1.2 Ascetismo e santità La ricerca della solitudine ascetica e del silenzio per la meditazione trovò nella gravina di Matera il suo spazio ideale: i benedettini latini o riformati - ne fu grande esponente S. Giovanni da Matera fondatore dell'Ordine Pulsanese - e gli anacoreti orientali ripopolarono le caverne preistoriche e scavarono nuove cripte, eremi, laure, cenobi.
Fino al X, XI sec. è attestata a Matera una presenza longobarda, stanziata in un ridotto spazio della Civita: le necropoli ritrovate sotto l'attuale piazza San Francesco, nell'area della Cattedrale e nel pianoro sovrastante il monastero delle SS. Lucia e Agata alle Malve, ricche di corredi decorativi, confermano tale presenza. In questo periodo un insediamento sparso lungo le conche dei Sassi, piuttosto che concentrato nella civita, è dunque persistente da parte della popolazione locale. Longobardi, infatti, legati alla cultura figurativa beneventana, sono gli affreschi della Cripta del Peccato Originale;
longobarde sono le chiese rupestri del Sasso Barisano: San Vito dei Lombardi, San Martino dei Lombardi, San Lorenzo dei Lombardi. Tra il X e il XII sec. l'habitat rupestre definisce meglio la sua civiltà, caratterizzando gli elementi costitutivi e l'articolazione delle forme espressive.

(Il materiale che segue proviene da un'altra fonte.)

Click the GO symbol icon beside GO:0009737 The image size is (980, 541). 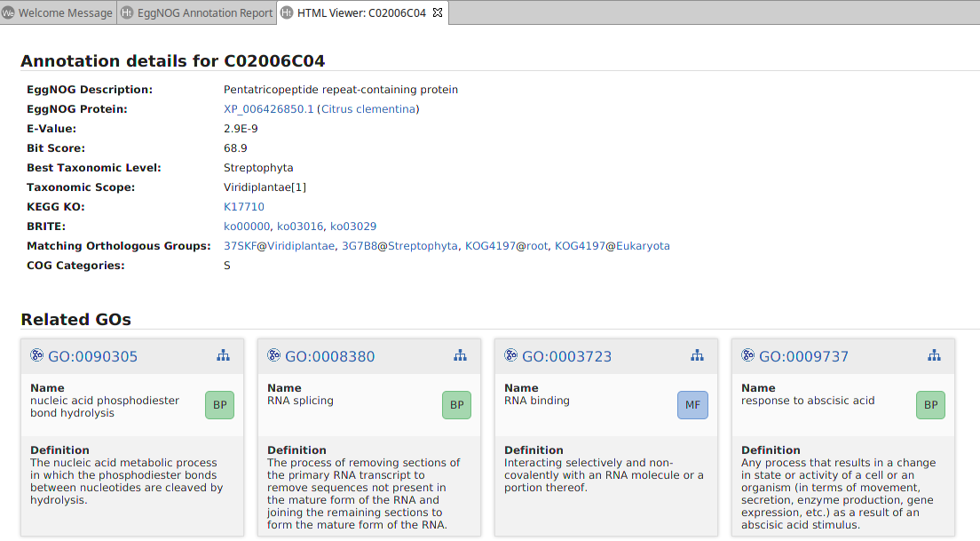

Cripta del Peccato Originale
Santa Lucia alle Malve
Erchemperto: erudito longobardo (IX secolo)
Ma anche la Civita conosce un più deciso sviluppo: nella "Cronica Cassinese" e nella "Historiola di Erchemperto" si parla di città robustamente fortificata.
Nel 1000 con la conquista normanna Matera riprende un ruolo politico-amministrativo di rilievo e meglio definita è l'interazione tra Sassi e Civita. I Sassi erano ben popolati e presso le chiese rupestri sui pianori erano ubicati i vicinati, dotati di pozzi, come appare da una cartula materana del 1040, rogata dal notaio Materoccius, in cui due fratelli d'etnia longobarda vendono beni dell'asse patrimoniale paterno, posti nel vicinato della postierla di San Martino, la porta della cinta muraria accanto alla quale è la chiesa rupestre di San Martino.
L'arredo pittorico ed architettonico di gran parte delle chiese rupestri è arricchito o addirittura definito proprio nel corso del Mille e del Millecento: questo avviene perché nel luogo di culto una comunità, viva e peculiarmente organizzata, realizza il suo rapporto con il sacro, lasciando testimonianza di sé.